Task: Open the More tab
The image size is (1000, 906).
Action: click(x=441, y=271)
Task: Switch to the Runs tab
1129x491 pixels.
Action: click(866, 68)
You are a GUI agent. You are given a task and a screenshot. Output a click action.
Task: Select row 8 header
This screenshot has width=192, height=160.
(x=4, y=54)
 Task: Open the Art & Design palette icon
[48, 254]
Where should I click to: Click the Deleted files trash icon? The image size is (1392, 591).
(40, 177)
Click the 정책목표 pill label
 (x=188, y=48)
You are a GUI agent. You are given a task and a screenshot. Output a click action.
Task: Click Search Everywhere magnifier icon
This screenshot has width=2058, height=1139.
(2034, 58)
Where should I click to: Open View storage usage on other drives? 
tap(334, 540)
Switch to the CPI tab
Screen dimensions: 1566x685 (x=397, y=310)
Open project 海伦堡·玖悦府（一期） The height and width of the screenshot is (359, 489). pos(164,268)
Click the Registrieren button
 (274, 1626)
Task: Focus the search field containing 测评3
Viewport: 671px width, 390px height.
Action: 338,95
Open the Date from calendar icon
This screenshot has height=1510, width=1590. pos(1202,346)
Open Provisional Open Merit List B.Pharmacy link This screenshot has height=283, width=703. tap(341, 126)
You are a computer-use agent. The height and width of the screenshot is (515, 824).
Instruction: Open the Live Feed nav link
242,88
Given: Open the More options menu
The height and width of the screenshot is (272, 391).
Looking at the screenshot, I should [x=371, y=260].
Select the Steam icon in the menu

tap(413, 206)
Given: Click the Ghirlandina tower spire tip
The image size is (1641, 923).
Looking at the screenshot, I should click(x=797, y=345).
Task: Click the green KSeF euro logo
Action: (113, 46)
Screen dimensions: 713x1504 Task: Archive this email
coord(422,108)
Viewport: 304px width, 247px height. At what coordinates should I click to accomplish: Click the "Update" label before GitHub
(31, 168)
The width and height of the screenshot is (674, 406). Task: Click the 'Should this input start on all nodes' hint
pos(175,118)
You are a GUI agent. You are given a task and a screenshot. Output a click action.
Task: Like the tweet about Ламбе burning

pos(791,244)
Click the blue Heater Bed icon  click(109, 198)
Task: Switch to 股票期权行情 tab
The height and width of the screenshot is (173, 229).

--- --- ---

§ Work to be completed
Rewrite the lines above, replacing every "Switch" with "Go" and leaving everything else unchanged.

§ Task response
Task: Open the More tab
The image size is (1000, 906).
Action: click(x=441, y=271)
Task: Go to the Runs tab
1129x491 pixels.
Action: click(866, 68)
You are a GUI agent. You are given a task and a screenshot. Output a click action.
Task: Select row 8 header
This screenshot has width=192, height=160.
(x=4, y=54)
 Task: Open the Art & Design palette icon
[48, 254]
Where should I click to: Click the Deleted files trash icon? The image size is (1392, 591).
(40, 177)
Click the 정책목표 pill label
 (x=188, y=48)
You are a GUI agent. You are given a task and a screenshot. Output a click action.
Task: Click Search Everywhere magnifier icon
This screenshot has width=2058, height=1139.
(2034, 58)
Where should I click to: Open View storage usage on other drives? 
tap(334, 540)
Go to the CPI tab
Screen dimensions: 1566x685 (x=397, y=310)
Open project 海伦堡·玖悦府（一期） The height and width of the screenshot is (359, 489). pos(164,268)
Click the Registrieren button
 (274, 1626)
Task: Focus the search field containing 测评3
Viewport: 671px width, 390px height.
Action: 338,95
Open the Date from calendar icon
This screenshot has height=1510, width=1590. pos(1202,346)
Open Provisional Open Merit List B.Pharmacy link This screenshot has height=283, width=703. tap(341, 126)
You are a computer-use agent. The height and width of the screenshot is (515, 824).
Instruction: Open the Live Feed nav link
242,88
Given: Open the More options menu
The height and width of the screenshot is (272, 391).
Looking at the screenshot, I should [x=371, y=260].
Select the Steam icon in the menu

tap(413, 206)
Given: Click the Ghirlandina tower spire tip
The image size is (1641, 923).
Looking at the screenshot, I should click(x=797, y=345).
Task: Click the green KSeF euro logo
Action: (113, 46)
Screen dimensions: 713x1504 Task: Archive this email
coord(422,108)
Viewport: 304px width, 247px height. At what coordinates should I click to accomplish: Click the "Update" label before GitHub
(31, 168)
The width and height of the screenshot is (674, 406). Task: Click the 'Should this input start on all nodes' hint
pos(175,118)
You are a GUI agent. You are given a task and a screenshot. Output a click action.
Task: Like the tweet about Ламбе burning

pos(791,244)
Click the blue Heater Bed icon  click(109, 198)
Task: Go to 股票期权行情 tab
The height and width of the screenshot is (173, 229).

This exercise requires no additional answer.